▶ Task to carry out
Rewrite every line from the one containing "You are a computer-use" through the end of the records, requests included, multiplying each coordinate in the answers by 1.55 and rounding to whole numbers with halves rounded up. Leave the numbers in the requests unchanged and omit the pictures.
....
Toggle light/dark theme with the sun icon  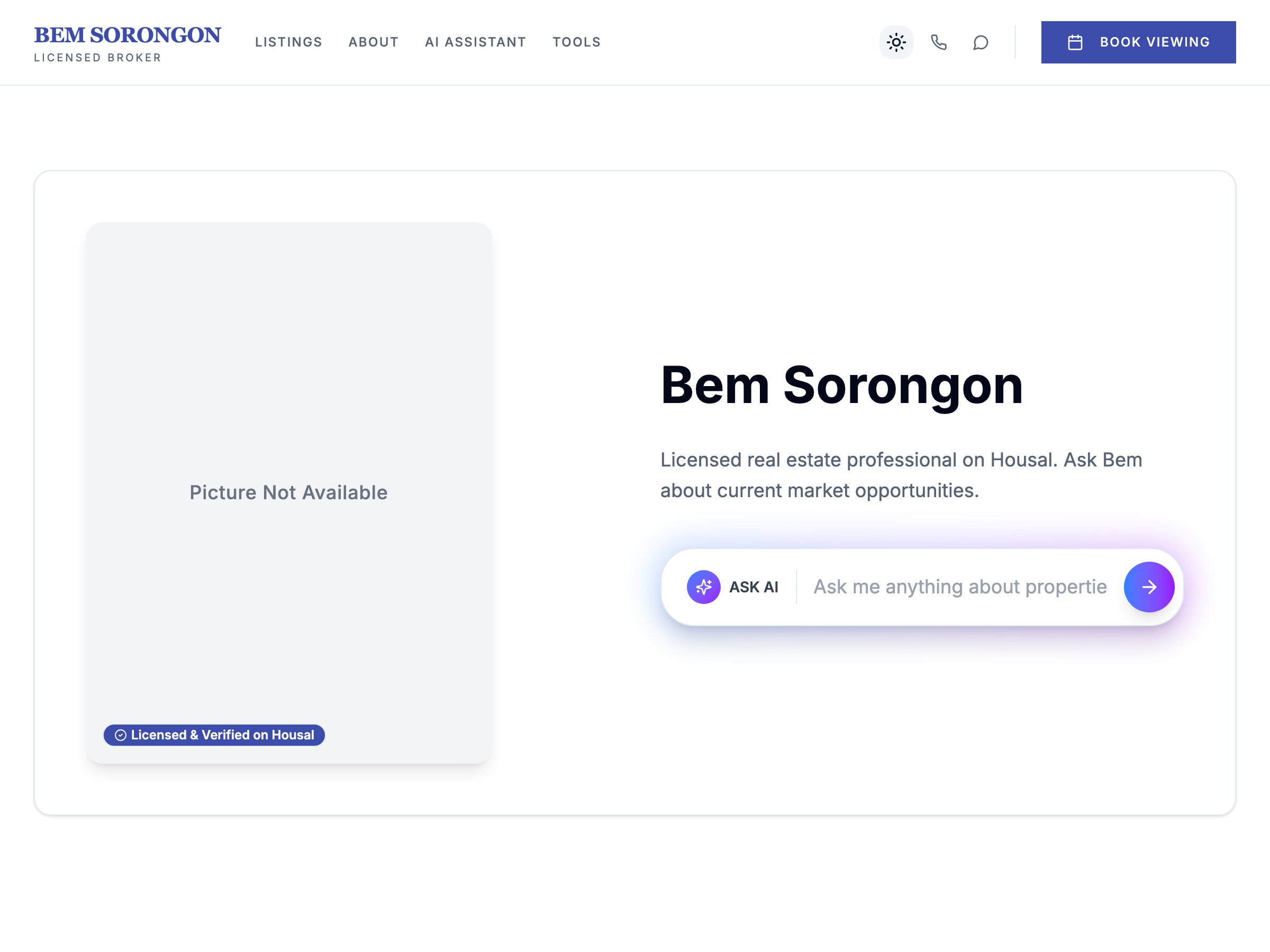[x=896, y=42]
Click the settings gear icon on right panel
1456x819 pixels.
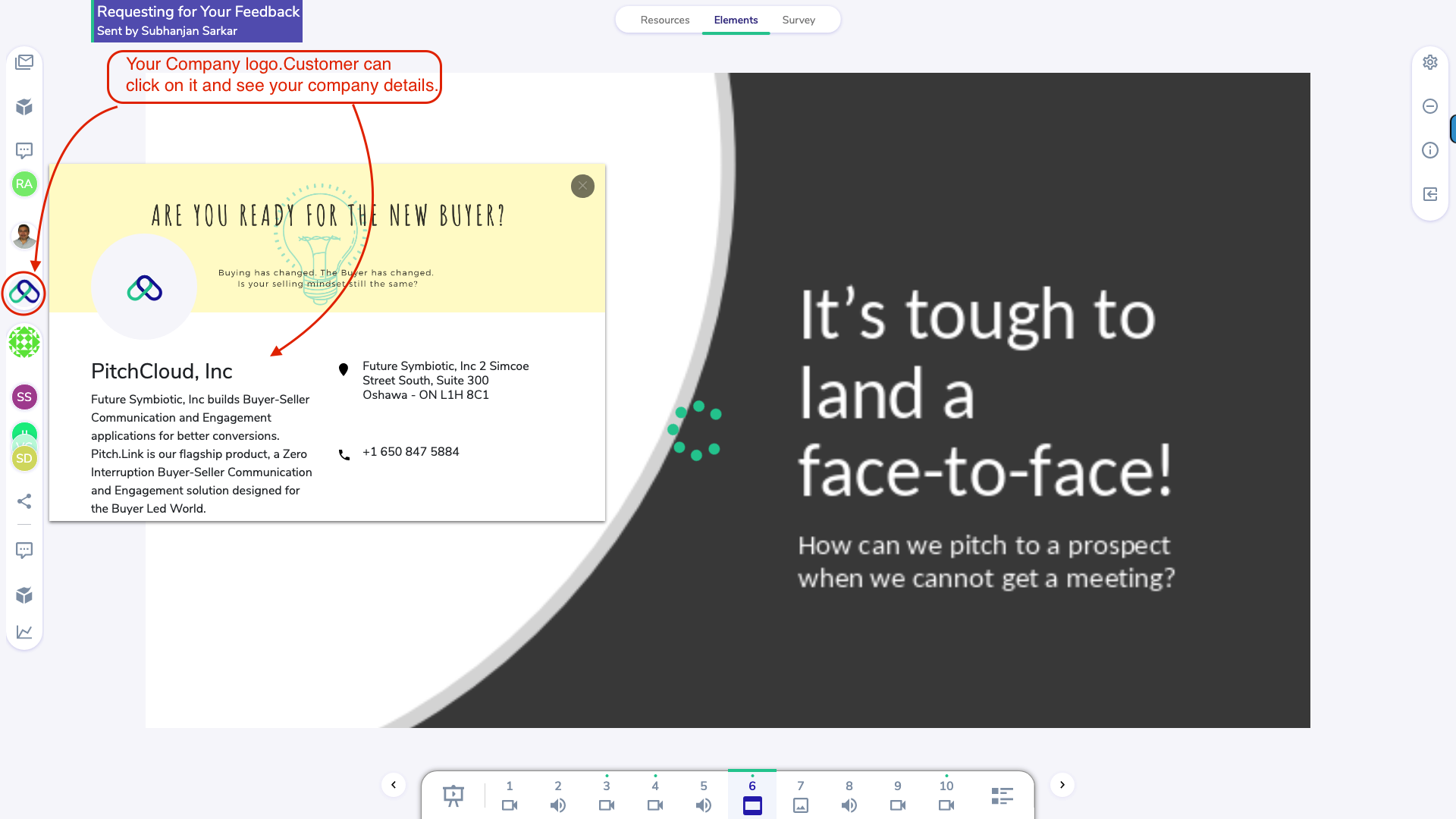pyautogui.click(x=1430, y=62)
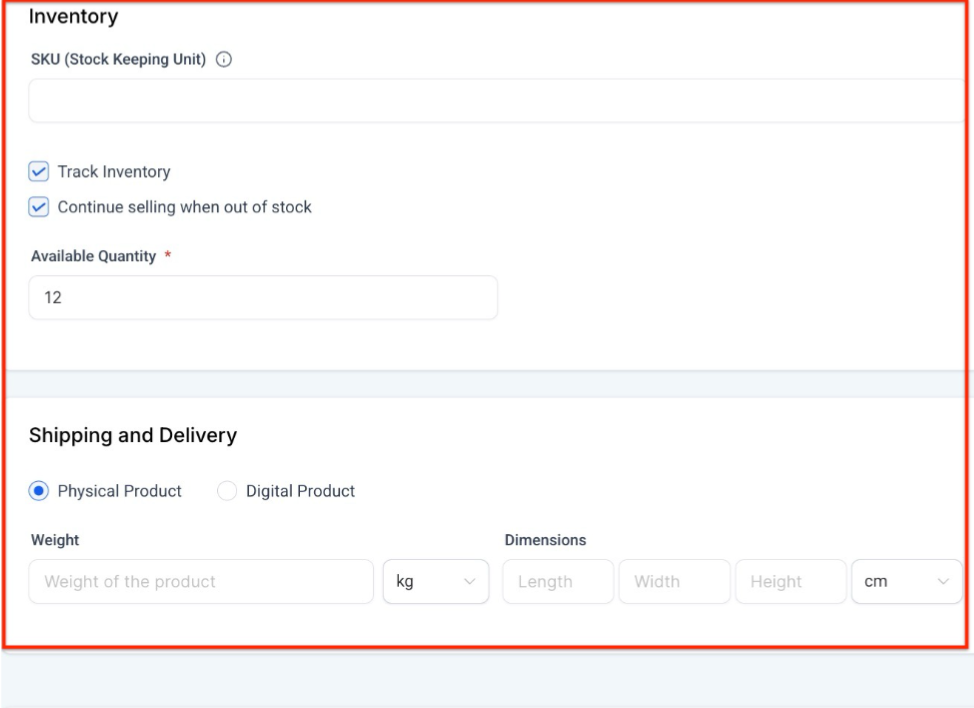Focus the Length dimension field
974x708 pixels.
[558, 582]
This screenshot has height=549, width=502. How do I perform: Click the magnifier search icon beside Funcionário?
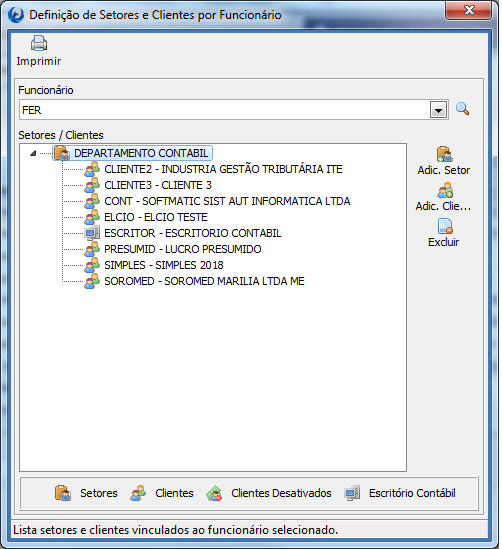coord(462,109)

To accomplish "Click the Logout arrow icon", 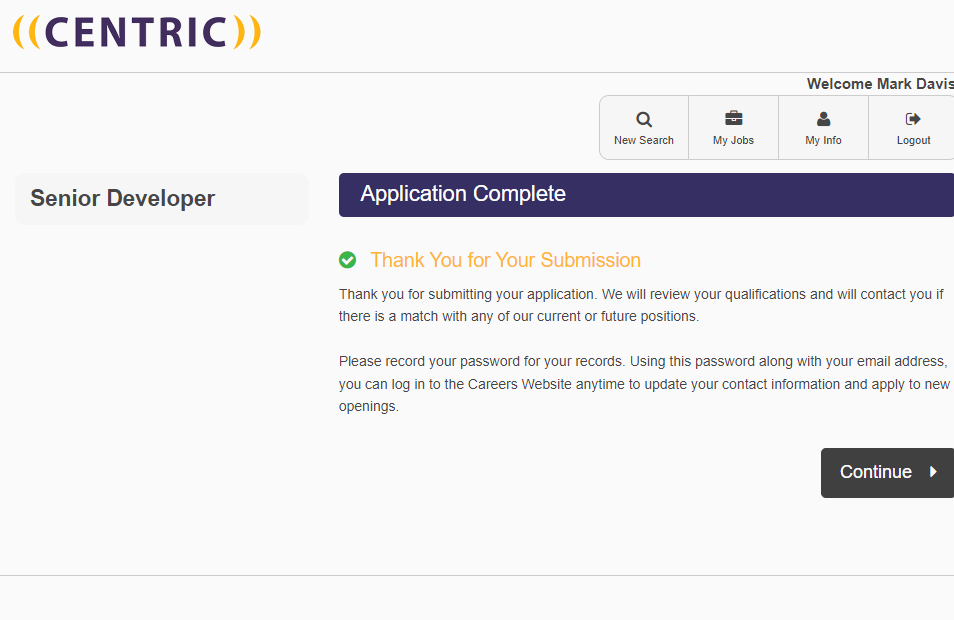I will [913, 119].
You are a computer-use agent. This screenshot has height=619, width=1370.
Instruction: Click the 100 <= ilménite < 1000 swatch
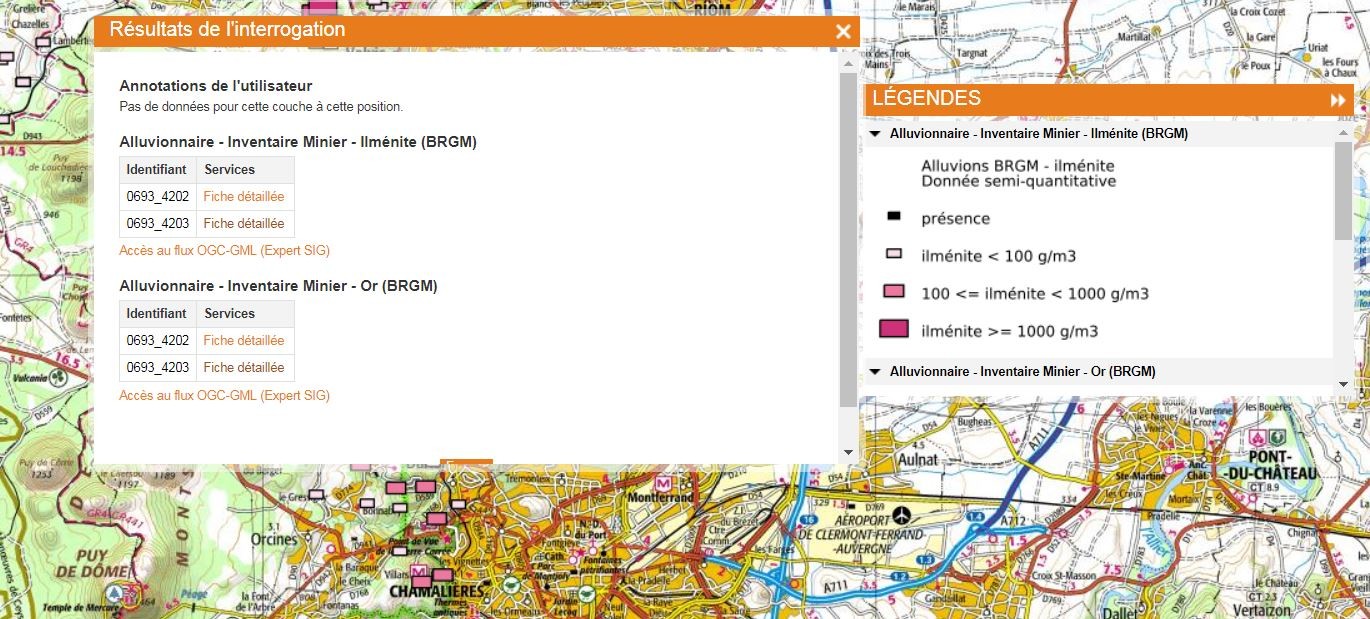click(x=893, y=292)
....
▶ Completed task
You are a computer-use agent. This screenshot has height=619, width=1370.
Instruction: Click the 100 <= ilménite < 1000 swatch
click(x=1384, y=453)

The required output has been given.